Adding to the discussion, Mr. Sanjeev Kumar noted that retaining young talent is becoming harder as career options beyond the auto industry grow rapidly. The key, he said, lies not just in pay but in motivation — giving employees purpose, growth, and recognition. Many dealerships and OEMs are now focusing on mentorship and engagement programmes to keep their workforce inspired and connected to the evolving world of mobility.

Turning complaints into compliments

In today’s hyper-connected world, social media has transformed customer feedback into a powerful force that can make or break reputations overnight. Every comment, tweet, or post spreads fast, and as Mr. Garg observed, “It’s a huge risk — but also a reminder that every customer, reasonable or not, deserves to be heard.” He urged dealers to take responsibility as brand ambassadors, handling complaints with empathy and urgency instead of passing the blame.

Mr. Gollagunta agreed that complaints are often symptoms of deeper, shared issues. Mahindra now uses WhatsApp-based communication with customers during service visits to ensure transparency and prevent dissatisfaction before it escalates online. He cautioned dealers against directing unhappy customers to social media, stressing that problems must be resolved collaboratively.
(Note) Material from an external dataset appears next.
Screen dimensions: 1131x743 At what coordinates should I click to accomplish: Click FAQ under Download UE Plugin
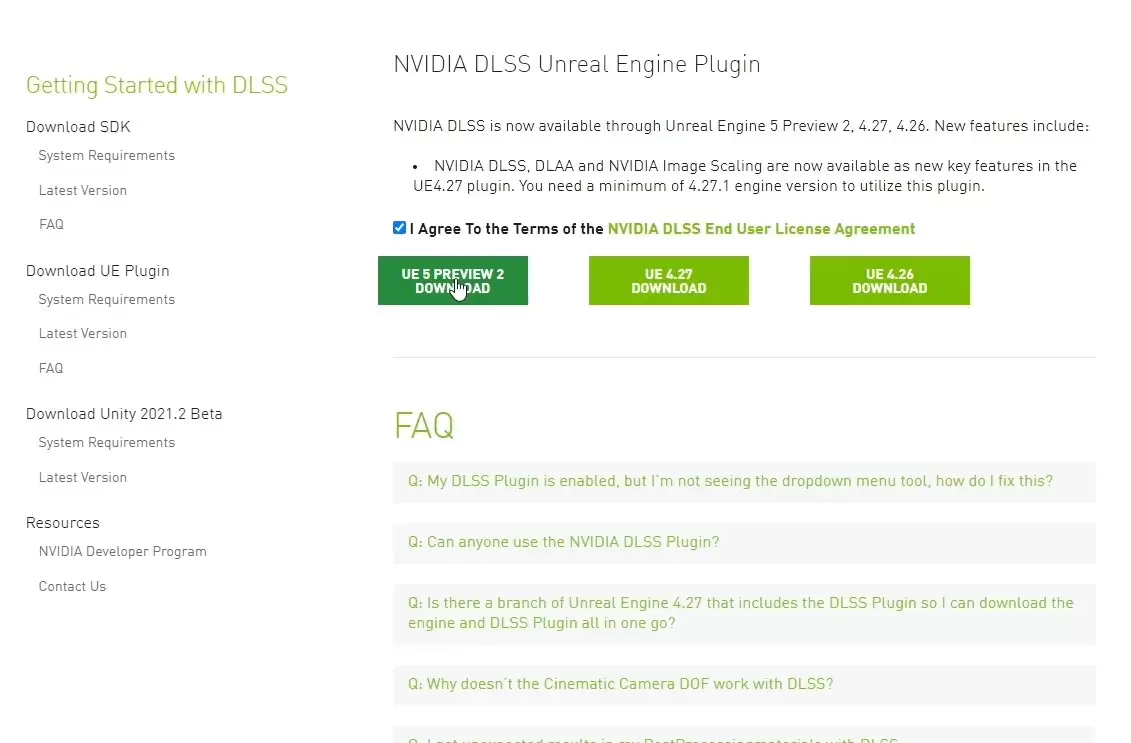click(x=51, y=368)
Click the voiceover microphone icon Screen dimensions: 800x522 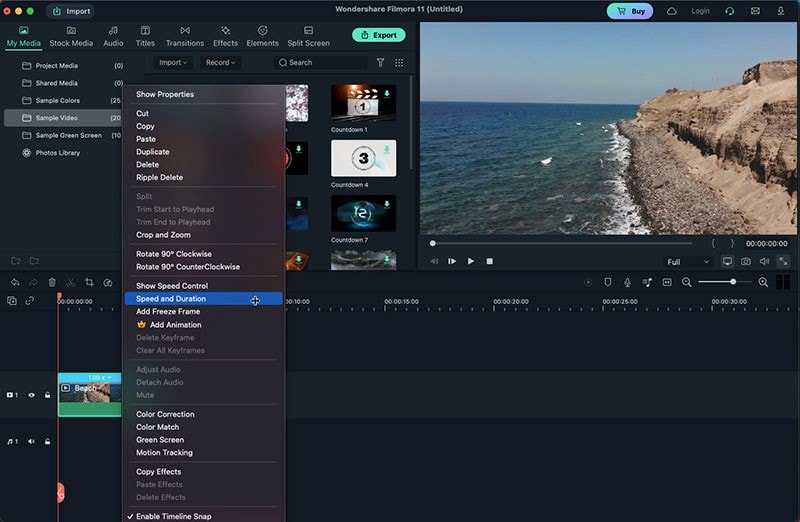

From the two-wheeler perspective, Mr. Varma said the brand receives about 25,000 escalations a year out of a lakh daily workshop visits — proof that most interactions go smoothly. “Each complaint,” he said, “is an opportunity to turn a bad experience into a loyal customer.”

Mr. Mathur echoed this, calling customers the true “boss.” He reminded dealers that an unhappy customer can tell 11 others, while a happy one may tell only two — underscoring why quick response and courteous behaviour at dealerships matter more than ever.

Mr. Sekhar shared that his company monitors social media round the clock, acknowledging every complaint within 15 minutes and aiming to resolve it within three days. For him, a structured, joint framework between OEMs and dealers turns social media from a threat into a platform for trust-building.

Mr. Kumar added that in the commercial vehicle business, every breakdown affects a customer’s livelihood. “Each issue is a chance to improve — not just fix a truck, but strengthen our bond with the customer,” he said.

Across brands and segments, the message was clear: in an age where one viral post can define a brand, proactive communication, collaboration, and empathy are the most powerful tools to turn complaints into confidence.

Digital shift and brand identity

The rise of multi-brand outlets in the two-wheeler market continues to spark debate. Mr. Mathur cautioned that such outlets often dilute brand identity and weaken customer relationships. He stressed that direct engagement with customers builds long-term trust and steady income from service and spares — something shortcuts can never replace. Mr. Varma agreed, saying the issue can only be solved through joint commitment from OEMs and dealers, backed by smarter outreach and new-age models like e-commerce integration to improve market reach without compromising brand clarity.

The discussion then turned to the changing digital landscape. Mr. Garg highlighted how digital inquiries have surged from 10% to nearly 45% of total leads. He noted that dealers following an “always-on” digital investment strategy — consistently engaging customers through online tools — perform far better than those using sporadic campaigns. Although costs have risen, conversions from digital leads have improved to nearly 9%, narrowing the gap with traditional sales.

Mr. Gollagunta added that AI is now transforming lead management through “Agent AI,” which filters and qualifies leads before reaching human agents, improving efficiency and lowering costs. Mr. Malhotra said AI brings precision to customer targeting, helping identify high-potential buyers based on digital behaviour — vital in the niche luxury segment.

Mr. Chordia summed it up stating that in today’s world, a digital inquiry has a 20-minute life. “If you don’t respond instantly,” he said, “the customer moves on.” With online searches growing every day, dealerships must be faster, smarter, and fully digital — because the future of retail is already here.